■ EXERCISES ■
a: List every grade level, age, or school milestone that the 4-H essay mentions.
b: Rewrite the paragraph of the 4-H essay that begins "Starting in fourth grade" as a short bulleted list that keeps its main facts.
c: In the 4-H essay, how did the writer's parents divide the money from the auction?

■ SELECTED TEXT ■
-------

This Halloween, I dressed up as a 4-H kid.
Starting in fourth grade, I raised a pig every year until I graduated high school. Fair week was our Super Bowl, a glorious week when all the farm kids rolled into the fairgrounds with their animals (and for those more talented than I, arts and crafts). We’d “show” our pigs in competitions that tested our training skills and our encyclopedic knowledge of things like, the “parts of a pig.” Yes, you read that correctly. Starting at age nine, I was memorizing all sorts of trivia about pigs. (I keep waiting for trivia night that uses this knowledge, but, surprisingly, it hasn't come up yet.)
After we showed off our hard work in the ring, we’d then sell our animals at auction.
My parents had a rule: half the money went into my college fund, and the other half funded my yearly school-clothes shopping spree at Walmart. I thought I was living large.
This was my world: farm kids doing farm kid stuff.
Wait, not everyone knows what 4-H is?

-------

■ MATERIAL SUPPLIED ■
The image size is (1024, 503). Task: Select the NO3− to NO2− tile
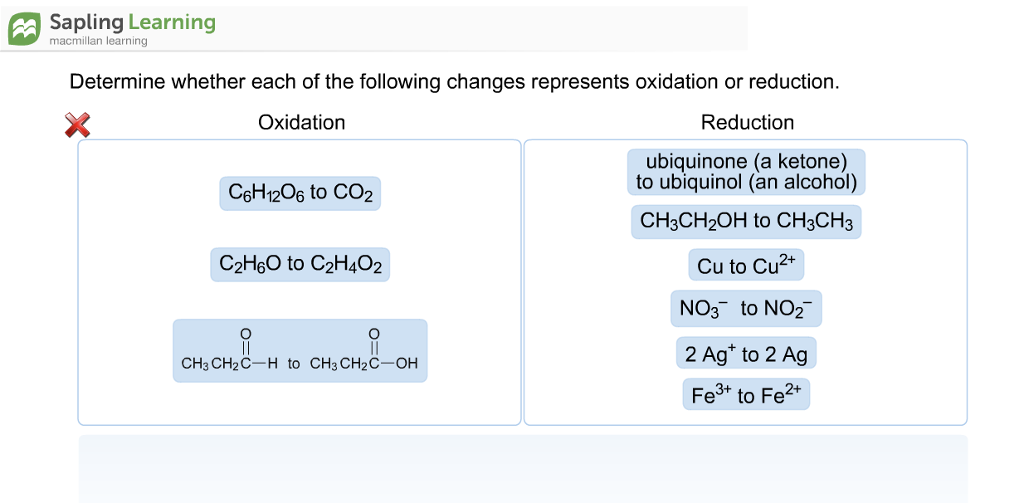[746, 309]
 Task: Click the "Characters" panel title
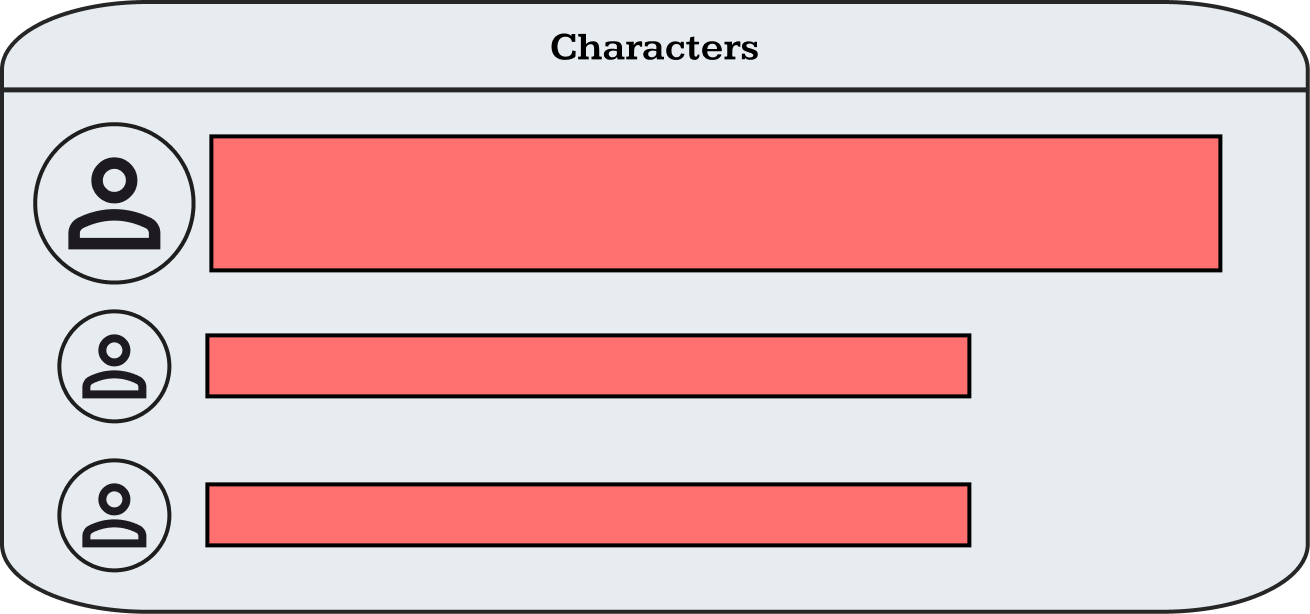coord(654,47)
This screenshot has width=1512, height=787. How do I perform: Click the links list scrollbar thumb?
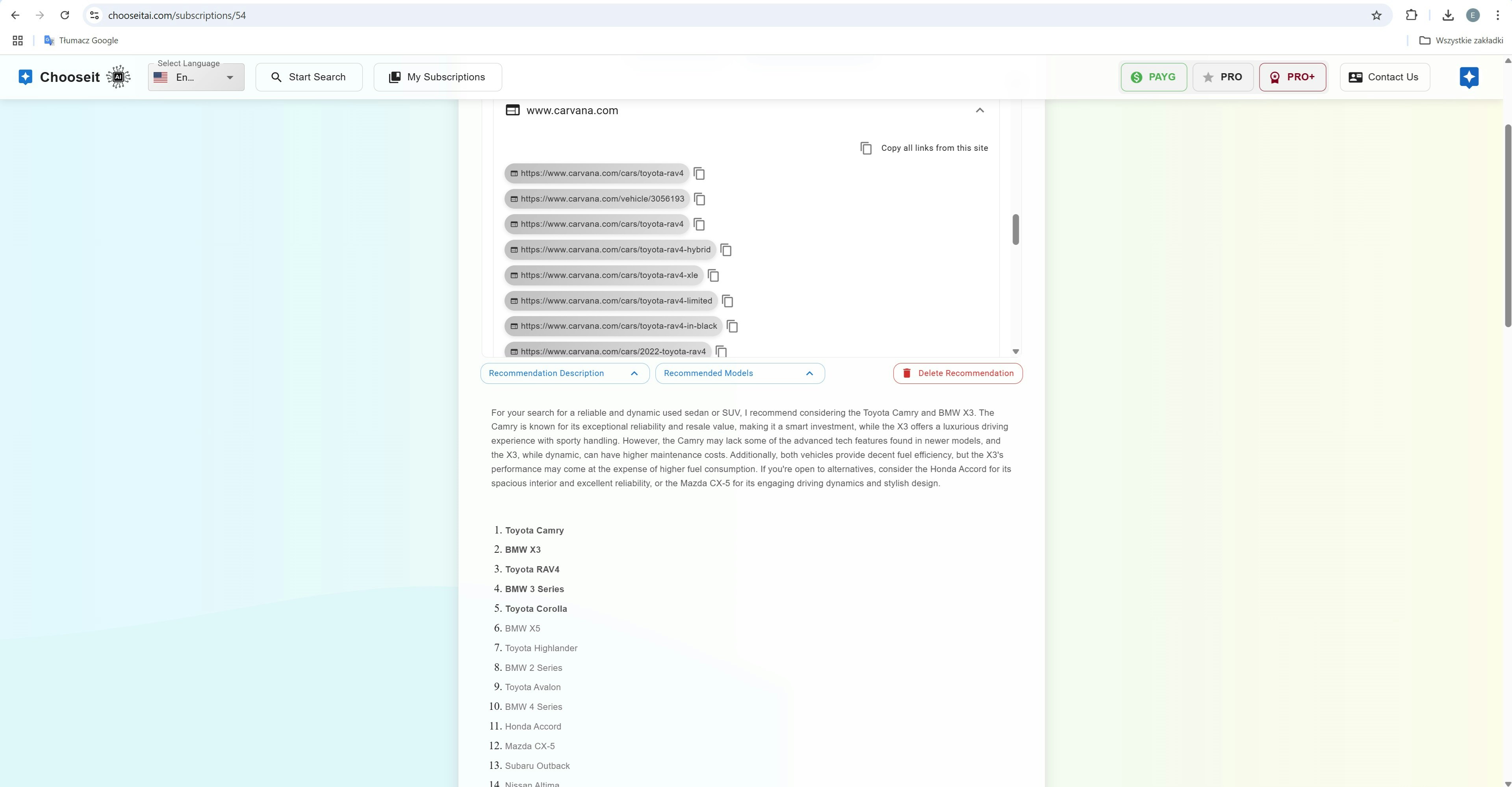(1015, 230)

-------

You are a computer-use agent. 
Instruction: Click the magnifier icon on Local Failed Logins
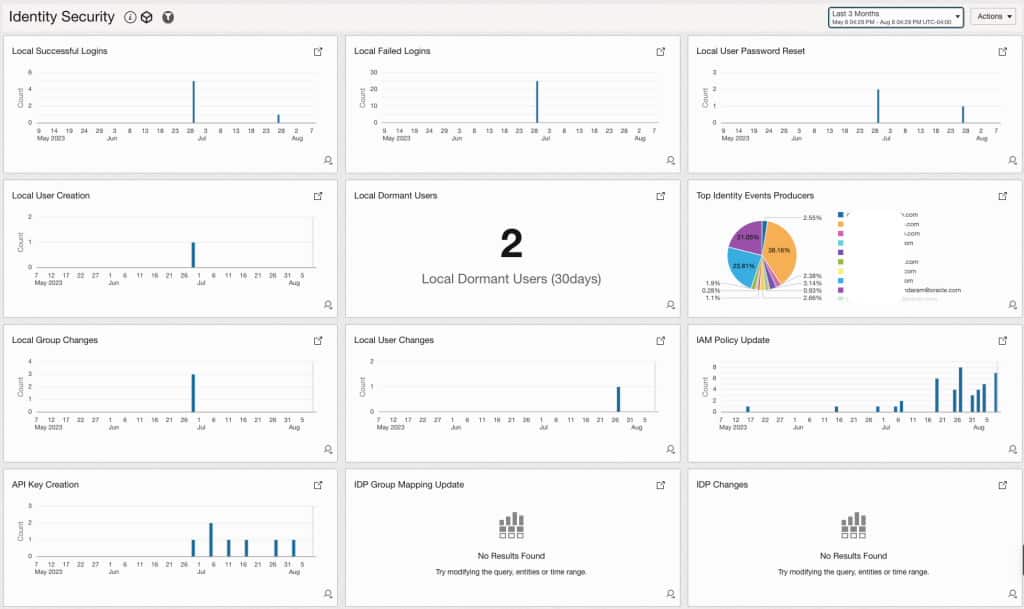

-------

■ TASK-BY-TASK SOLUTIONS ■
a:
- Fourth grade
- Age nine
- Graduating high school

b:
- The writer raised a pig every year from fourth grade until high school graduation.
- Fair week was the high point of the year, when farm kids brought their animals, and some brought arts and crafts, to the fairgrounds.
- The kids "showed" their pigs in competitions that tested their training skills and their knowledge of topics such as the "parts of a pig."
- The writer began memorizing pig trivia at age nine and has not yet had a chance to use it at a trivia night.

c: Half went into the writer's college fund, and the other half paid for a yearly school-clothes shopping spree at Walmart.